Банщик уставился на меня, как на заговорившего истукана. Его с перепугу, видимо, перемкнуло.

— Поторопитесь, — подогнал я, — остальные казаки будут не такими добрыми.

Старшая женщина уронила узел, схватила с тележки мальчика и рванула со двора. Младшая забрала девочку, побежала за ней вместе с детьми. Глава семейства затрусил последним.

Уже на улице он крикнул хриплым голосом:

— Быстрее, быстрее!

На тележке сверху стоял сундучок, на две трети заполненный серебряными акче. Под ним лежала одежда, ткани, обувь, сверток с вяленым мясом, овечьим сыром и лепешками и два ящика дамасского — самого ценного в этих краях — мыла, розового, пахнущего розами, и зеленого, пахнущего хвоей. Всё это было накрыто семью телячьими кожами, купленными, наверное, для изготовления новой обуви для всего семейства. Предполагаю, что мыло и кожи привезли вечером и оставили на тележке до утра, а в суматохе не стали выгружать.

На ощупь кожи высшего качества. Скорее всего, из Мангупа. Там их выделывают караимы. Остальные ашкенази не любят караимов, считают неверными, потому что те не делят пищу на кошерную и трефную и мясо едят любое, невзирая на то, кто его продает, очищено ли от жил и не приготовлено ли на масле. Наверное, есть различия и в обрядах, но казаки, которые мне это рассказали, в таких тонкостях не разбирались. Ашкенази, живущие в Османской империи, называют караимов кызылбаши (красноголовыми), как мусульмане-сунниты, и турки в том числе, называют отступников от веры шиитов и вообще всех персов. Наш враг всегда молится неправильно. Иначе бы вымолил врага послабее.

Дом у банщика был двухэтажный и с типичной для мусульман разбивкой на мужскую и женскую половину. В женской мы обнаружили трех рабынь разного возраста, от двадцати до сорока лет. В мужской не было никого. Со двора в баню была дверь, запертая на засов снаружи, которая вела комнату, где проживали рабы-массажисты. Они уже догадались по звукам выстрелов, что грядут перемены к лучшему или наоборот, поэтому, увидев меня, освещенного найденным на мужской половине масляным светильником, который нес Иона, загомонили все сразу. Один кричал, что он не турок, а раб, второй — что он свой, из-под Канева, третий благодарил бога, четвертый рыдал громко, по-бабьи.

— Сидите здесь до утра, чтобы под горячую руку не попали, а на рассвете шагайте, куда хотите, — сказал я.

— Я домой хочу, с вами! — воскликнул тот, что из-под Канева.

— Если место будет, поплывешь с нами, — пообещал я.

Ко мне обратился жилистый коренастый молодой мужчина:

— Простите, господин, у вас нет вот тут, — показал он на правое плечо, — синего рисунка?

Я тоже опознал этого валаха:

— Да, это ты мне делал массаж два года назад. Завтра еще раз сделаешь.

— Если господин заберет меня с собой, я ему всю жизнь буду делать! — пообещал валах.

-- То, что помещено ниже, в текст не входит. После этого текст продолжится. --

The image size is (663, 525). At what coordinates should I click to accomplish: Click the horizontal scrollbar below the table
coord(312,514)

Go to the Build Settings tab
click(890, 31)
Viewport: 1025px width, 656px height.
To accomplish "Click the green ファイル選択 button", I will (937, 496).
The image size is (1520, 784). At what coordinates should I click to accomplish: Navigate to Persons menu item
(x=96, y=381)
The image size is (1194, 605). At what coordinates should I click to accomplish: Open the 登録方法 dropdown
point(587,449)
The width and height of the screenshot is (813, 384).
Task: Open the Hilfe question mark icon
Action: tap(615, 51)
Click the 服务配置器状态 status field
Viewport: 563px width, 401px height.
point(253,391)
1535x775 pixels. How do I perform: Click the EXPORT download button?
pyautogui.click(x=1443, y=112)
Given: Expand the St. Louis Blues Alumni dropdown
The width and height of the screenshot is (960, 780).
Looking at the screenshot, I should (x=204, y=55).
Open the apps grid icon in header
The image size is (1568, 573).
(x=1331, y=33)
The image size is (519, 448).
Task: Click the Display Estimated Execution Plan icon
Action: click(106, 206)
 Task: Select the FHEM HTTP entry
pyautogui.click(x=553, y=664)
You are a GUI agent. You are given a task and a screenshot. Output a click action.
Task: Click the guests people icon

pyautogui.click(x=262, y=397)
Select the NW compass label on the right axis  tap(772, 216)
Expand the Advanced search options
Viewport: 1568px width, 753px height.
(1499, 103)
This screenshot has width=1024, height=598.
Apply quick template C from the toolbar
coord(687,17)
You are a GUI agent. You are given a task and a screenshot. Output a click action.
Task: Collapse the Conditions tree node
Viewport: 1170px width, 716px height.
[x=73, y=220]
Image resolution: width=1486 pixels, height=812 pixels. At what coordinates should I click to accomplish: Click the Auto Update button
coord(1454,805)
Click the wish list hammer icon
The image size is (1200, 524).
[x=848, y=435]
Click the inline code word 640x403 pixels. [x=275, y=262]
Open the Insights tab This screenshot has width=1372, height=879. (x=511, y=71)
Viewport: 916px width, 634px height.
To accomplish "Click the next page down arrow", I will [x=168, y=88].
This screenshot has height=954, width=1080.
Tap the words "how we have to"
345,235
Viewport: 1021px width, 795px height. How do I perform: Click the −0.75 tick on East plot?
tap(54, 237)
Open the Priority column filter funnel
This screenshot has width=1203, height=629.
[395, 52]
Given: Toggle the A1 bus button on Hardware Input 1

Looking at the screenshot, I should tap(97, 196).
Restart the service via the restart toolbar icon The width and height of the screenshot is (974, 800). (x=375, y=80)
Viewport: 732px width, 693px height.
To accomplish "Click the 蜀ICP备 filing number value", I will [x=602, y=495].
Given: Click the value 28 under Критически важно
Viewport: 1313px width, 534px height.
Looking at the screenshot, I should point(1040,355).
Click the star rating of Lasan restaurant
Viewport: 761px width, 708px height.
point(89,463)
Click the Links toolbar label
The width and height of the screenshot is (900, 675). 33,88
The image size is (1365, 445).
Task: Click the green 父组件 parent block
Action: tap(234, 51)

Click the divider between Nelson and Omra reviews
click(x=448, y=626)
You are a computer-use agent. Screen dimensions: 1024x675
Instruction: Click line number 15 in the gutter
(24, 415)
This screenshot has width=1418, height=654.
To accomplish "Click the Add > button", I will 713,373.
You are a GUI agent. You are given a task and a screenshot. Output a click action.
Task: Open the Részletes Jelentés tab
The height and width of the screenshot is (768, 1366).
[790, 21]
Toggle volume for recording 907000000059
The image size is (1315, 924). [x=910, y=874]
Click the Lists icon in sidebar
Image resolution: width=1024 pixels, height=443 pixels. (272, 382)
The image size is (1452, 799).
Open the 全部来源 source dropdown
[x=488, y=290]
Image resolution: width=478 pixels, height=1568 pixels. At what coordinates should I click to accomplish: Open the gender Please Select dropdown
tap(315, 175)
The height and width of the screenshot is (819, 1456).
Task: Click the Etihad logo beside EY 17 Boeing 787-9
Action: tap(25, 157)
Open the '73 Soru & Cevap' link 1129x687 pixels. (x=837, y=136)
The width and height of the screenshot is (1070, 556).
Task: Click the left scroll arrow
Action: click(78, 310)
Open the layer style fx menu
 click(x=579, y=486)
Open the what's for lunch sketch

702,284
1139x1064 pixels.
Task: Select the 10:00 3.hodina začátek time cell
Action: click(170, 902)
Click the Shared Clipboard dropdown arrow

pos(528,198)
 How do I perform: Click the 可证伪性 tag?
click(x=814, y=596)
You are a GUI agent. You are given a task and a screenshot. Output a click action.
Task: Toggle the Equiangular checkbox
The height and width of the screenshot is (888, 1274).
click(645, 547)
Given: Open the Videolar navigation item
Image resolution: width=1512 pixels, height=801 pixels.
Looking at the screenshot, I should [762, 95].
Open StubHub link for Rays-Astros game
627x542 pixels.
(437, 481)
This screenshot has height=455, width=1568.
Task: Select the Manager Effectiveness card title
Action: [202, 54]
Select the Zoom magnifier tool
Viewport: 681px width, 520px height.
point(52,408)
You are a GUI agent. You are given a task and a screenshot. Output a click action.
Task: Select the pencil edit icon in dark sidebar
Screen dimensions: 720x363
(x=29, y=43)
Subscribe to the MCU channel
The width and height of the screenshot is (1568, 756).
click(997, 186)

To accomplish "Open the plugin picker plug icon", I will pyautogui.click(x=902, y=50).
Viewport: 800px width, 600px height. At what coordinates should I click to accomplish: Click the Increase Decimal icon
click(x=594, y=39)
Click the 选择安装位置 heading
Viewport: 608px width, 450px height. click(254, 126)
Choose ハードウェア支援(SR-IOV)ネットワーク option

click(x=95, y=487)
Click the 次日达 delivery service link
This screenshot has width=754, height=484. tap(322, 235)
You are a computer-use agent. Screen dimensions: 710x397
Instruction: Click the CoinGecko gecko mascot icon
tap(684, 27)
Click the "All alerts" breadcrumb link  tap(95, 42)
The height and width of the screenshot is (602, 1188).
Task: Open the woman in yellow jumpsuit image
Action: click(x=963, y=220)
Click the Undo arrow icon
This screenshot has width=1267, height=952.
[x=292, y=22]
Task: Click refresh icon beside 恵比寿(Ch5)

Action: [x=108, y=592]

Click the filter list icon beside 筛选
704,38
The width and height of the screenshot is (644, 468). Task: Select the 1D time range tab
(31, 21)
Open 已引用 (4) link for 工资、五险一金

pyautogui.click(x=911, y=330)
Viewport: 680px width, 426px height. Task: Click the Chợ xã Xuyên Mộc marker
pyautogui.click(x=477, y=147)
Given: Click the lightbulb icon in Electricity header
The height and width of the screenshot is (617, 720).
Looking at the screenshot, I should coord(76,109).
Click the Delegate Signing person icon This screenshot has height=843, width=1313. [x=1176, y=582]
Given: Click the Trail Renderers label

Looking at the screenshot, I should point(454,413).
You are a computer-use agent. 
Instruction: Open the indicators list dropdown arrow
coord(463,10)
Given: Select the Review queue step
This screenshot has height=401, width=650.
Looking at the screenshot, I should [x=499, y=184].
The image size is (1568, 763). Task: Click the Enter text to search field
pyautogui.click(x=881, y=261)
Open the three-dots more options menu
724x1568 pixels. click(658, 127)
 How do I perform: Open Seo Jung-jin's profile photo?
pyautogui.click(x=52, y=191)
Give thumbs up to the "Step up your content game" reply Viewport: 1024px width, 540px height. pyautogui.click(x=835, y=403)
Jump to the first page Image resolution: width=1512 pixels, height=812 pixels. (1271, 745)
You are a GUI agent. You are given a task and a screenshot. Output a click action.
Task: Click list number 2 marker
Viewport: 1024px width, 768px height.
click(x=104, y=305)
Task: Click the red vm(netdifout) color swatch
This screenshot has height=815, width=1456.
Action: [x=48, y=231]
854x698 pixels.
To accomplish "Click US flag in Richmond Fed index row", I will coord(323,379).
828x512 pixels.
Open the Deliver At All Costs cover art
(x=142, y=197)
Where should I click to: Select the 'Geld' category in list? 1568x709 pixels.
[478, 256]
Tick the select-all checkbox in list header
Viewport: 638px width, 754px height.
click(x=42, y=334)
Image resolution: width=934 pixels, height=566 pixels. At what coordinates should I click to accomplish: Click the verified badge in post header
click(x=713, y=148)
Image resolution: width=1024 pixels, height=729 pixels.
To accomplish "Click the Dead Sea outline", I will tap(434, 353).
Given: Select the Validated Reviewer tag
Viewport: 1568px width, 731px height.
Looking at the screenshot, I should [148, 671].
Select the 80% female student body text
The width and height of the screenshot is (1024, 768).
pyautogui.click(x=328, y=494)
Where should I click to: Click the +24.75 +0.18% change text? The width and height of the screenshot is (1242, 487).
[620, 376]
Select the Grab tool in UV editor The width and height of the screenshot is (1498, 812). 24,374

Он произнес эти слова с такой надеждой, что я не смог отказать, хотя понимал, что в первую очередь казаки заберут освобожденных из плена казаков, своих и донских, и богатых пленников, за которых можно будет получить выкуп. Во вторую очередь — молодых женщин, которых сделают женами, наложницами или просто слугами, и детей, которых тоже ждала участь слуг или новое рабство. Предложат купцы за детей и женщин хорошие деньги — казаки продадут, не задумываясь. Свои для них — только казаки и члены их семей, а остальные, какой бы веры ни были, — всего лишь добыча. Мужчин будут брать в самую последнюю очередь, если на них вообще хватит места. Если не хватит, им оставят ненужное, дешевое оружие и предложат пробиваться самостоятельно, а в степи от кочевников не уйдешь, не спрячешься и в бою слабым отрядом не отобьешься. Так что им придется выбирать между жизнью на коленях и смертью стоя.

.

Глава 28

Грабеж Каффы продолжался четыре дня. Мы выгребли из города всё, что смогли увезти. По самым скромным подсчетам добыча тянула на десятки миллионов золотых флоринов. Большая часть этого богатства было накоплена за счет работорговли, так что ценности возвращались если не домой, то в нужном направлении. Все казаки ходили выряженные в одежду из дорогих тканей. На некоторых зипунов было надето по два. Наверное, так они казались самим себе в два раза солиднее. Все более-менее интересные представительницы женского пола приобрели новый сексуальный опыт. Уверен, что некоторые замужние сделали не самые лестные выводы о своих мужьях. Мне стало понятно, почему в будущем между украинцами, турками и крымскими татарами будут теплые отношения: их предков часто насиловали запорожские казаки — считай, родня.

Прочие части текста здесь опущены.